Around 0200, I was making my usual rounds to check my patients. I poked my head into Amy's room where the light was still on and Amy lay awake. She wasn't sleeping. I looked on her bedside table and noticed the bright red clots in her specimen jar. "When did you start coughing up this," I said, pointing to the cherry red blobs? "Just a little bit ago. It's nothing." That's what I wanted to believe while I started to panic on the inside. "Amy, the change in color concerns me a little; so, I'm going to check your bp and stuff." The stuff being a head to toe assessment. Amy was young and everything looked and sounded good. VSS with clear breath sounds, no dyspnea and her sats were >90%. I reassured her and told her to call me if she started coughing up more blood.

Once I was outside the room, I went to call Dr.
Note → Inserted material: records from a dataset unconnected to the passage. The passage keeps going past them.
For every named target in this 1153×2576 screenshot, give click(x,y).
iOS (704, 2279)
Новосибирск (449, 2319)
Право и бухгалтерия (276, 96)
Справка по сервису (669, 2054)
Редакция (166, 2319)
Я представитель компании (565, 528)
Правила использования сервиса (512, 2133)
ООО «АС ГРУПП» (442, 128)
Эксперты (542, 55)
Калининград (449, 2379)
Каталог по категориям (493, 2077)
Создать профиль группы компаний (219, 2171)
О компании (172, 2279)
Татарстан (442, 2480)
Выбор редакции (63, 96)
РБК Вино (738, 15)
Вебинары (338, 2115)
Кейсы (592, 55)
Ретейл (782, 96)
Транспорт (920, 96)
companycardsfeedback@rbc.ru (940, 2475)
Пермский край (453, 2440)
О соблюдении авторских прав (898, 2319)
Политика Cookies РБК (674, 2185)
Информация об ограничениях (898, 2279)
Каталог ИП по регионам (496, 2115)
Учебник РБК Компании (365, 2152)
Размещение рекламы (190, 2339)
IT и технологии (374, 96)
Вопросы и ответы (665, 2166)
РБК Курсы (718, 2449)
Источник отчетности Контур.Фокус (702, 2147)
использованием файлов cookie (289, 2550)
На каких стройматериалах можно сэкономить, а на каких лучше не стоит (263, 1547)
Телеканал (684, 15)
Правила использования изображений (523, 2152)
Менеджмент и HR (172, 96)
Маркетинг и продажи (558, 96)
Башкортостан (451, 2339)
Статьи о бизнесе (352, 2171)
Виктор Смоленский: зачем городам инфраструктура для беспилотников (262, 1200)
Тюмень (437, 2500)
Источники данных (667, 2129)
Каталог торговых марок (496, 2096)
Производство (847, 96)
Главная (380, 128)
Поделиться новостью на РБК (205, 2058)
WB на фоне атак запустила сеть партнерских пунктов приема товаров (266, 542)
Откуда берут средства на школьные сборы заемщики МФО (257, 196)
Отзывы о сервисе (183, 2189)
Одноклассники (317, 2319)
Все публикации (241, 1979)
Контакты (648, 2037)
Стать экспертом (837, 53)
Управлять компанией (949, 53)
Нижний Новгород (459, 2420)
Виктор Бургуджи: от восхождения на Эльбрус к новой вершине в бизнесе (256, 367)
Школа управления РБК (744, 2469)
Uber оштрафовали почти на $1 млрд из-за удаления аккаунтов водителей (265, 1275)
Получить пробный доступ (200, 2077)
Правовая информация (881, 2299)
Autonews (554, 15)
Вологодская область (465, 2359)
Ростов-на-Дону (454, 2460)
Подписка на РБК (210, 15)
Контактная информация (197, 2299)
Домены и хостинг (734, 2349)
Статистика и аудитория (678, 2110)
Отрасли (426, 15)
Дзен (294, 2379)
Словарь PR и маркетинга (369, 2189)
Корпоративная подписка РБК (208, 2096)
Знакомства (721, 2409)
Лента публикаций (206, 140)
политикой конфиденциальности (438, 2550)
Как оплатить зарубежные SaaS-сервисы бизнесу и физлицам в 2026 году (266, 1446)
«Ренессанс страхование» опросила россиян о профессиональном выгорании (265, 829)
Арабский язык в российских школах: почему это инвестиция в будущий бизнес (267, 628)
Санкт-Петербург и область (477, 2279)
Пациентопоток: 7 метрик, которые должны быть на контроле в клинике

G to let him know of her change as she was a full code. "Keep an eye on her and if you need me, call me back," was Dr. G's calm reply. Really, other than the change in her expectorate, Amy looked and sounded ok. I discussed with Amy calling her mom to come in and be with Amy. Amy answered, "Do you think we should? I'd hate to wake her up." I hoped that Amy couldn't tell I was uber super duper concerned, "Yeah, Aim, if you were my daughter, I'd want to be here just in case."

Call it a nurse's sixth sense, but Amy wasn't ok and I was starting to worry. Every time I went back into her room, I was met with more and larger clots. Although her pulse went up slightly and her bp barely dipped, I called Dr. G, again. "Hey RG it's AZ, again....I know, I can't put my finger on it, but she just doesn't look good and I'm getting worried." Just the words Dr. G didn't want to hear. "Ok, AZ, I'll come in. It's almost time for rounds anyway."

"Hey, AZ good thing you called, let's get her transferred to the ICU, now," Dr. G said coming out of Amy's room. My team helped get the transfer going while I finished charting and calling report. Amy's mom arrived before the transfer and went in to keep Amy company. My friend and I transfered Amy to the ICU.

After my shift, I went up to the unit to see Amy. There she was in the bed, intubated with her eyes closed. Dr. A, her primary oncologist was in talking to Amy's mom. "Amy, it's AZ." Amy's eyes flickered open as she raised her head to look at me, briefly. It looked like it took all her effort. "I'm heading home, but I'll be back tonight. I'll come see you before my shift."

That was the last time I saw Amy. When I went in that evening, the ICU staff told me she had died?! My Amy!! I was stunned. Down on my unit, my friend Dave asked, "Hey, AZ, I heard you transferred Amy to the unit. How's she doing?" I looked at him and started to cry....

Amy, I miss you. Thank you for allowing me to take the journey with you.